Revenons un peu en arrière. Rölpe Dorje (1717-1786) est reconnu comme la nouvelle incarnation du Changkya Hutuktu (l'orthographe du titre est plus que fluctuante !) quand, à sept ans, son monastère est rasé par les troupes chinoises qui le ramènent à Pékin. Là, il reçoit une éducation polyglotte (tibétain, chinois, mandchou, mongol, sanskrit, lui-même étant apparemment monguor). Après une courte visite au Tibet, il devient le plus haut dignitaire du bouddhisme tibétain de la cour grâce au nouvel empereur Qianlong. Il travaille beaucoup sur la traduction de textes en mandchou, fonde une université monastique et un monastère pour Mandchous et devient un proche de l'empereur. Sa position lui permit certainement de l'influencer en faveur de l'école Gelug dont il fait partie. Il sera ainsi mis à contribution pour traduire des cartes de la région et surtout pour célébrer des rituels de destruction à l'encontre du roi de Rabten. Ses adversaires virent fondre sur eux des masses de flamme accompagnées de coups de tonnerre et d'éclairs qui les poussa à se soumettre. Concrètement, les bönpo découvrirent (un peu brutalement, certes) des canons construits par le jésuite portugais Felix da Rocha (1713-1781). Les auteurs tibétain ne manquent pas de rappeler que les empereurs de Chine sont considérés comme des émanation de Manjushri, bodhisattva de la sagesse (les Mandchous eux-même s'associent à ce personnage, peut-être du fait de la quasi homophonie), et qu'ils ne peuvent donc agir contre le bouddhisme. S'ils s'en prennent aux bönpo, c'est que ceux-ci ne pratiquent pas la bonne religion (CQFD...). Une fois les dernières résistances écrasées, les monastères bönpo sont alors rasés et transférés de force aux Gelugpa.

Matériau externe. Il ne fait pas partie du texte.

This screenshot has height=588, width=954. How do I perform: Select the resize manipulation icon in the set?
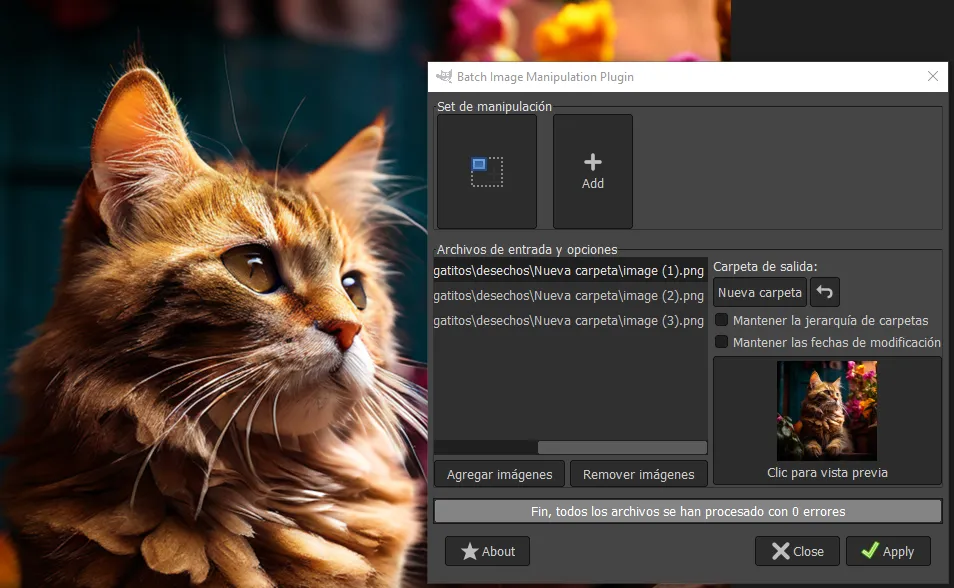[x=487, y=172]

Rölpe Dorje enseigne à Qianlong que s'il existe différentes tradition bouddhistes au Tibet, certaines se sont éloignées des enseignements originels, et que seule la lignée Gelug est inégalée. Qianlong émet alors un édit louant celle-ci et arguant qu'elle devrait l'école la plus importante. Certains moines le prirent à tord comme une incitation à la destruction des autres écoles, mais ce n'était pas l'intention de Rölpe Dorje qui maintenait de bonnes relations avec elles. Comme le conclut Dan Martin, l'ironie c'est que les Gelugpa ont pu s'imposer grâce à des canons jésuite, que le coût de cette guerre saigna les finances impériales au point que la dynastie n'atteindrait plus jamais le même niveau, et surtout que Rölpe Dorje réussit à transformer une défaite bönpo et un désastre financier chinois en victoire religieuse pour son école.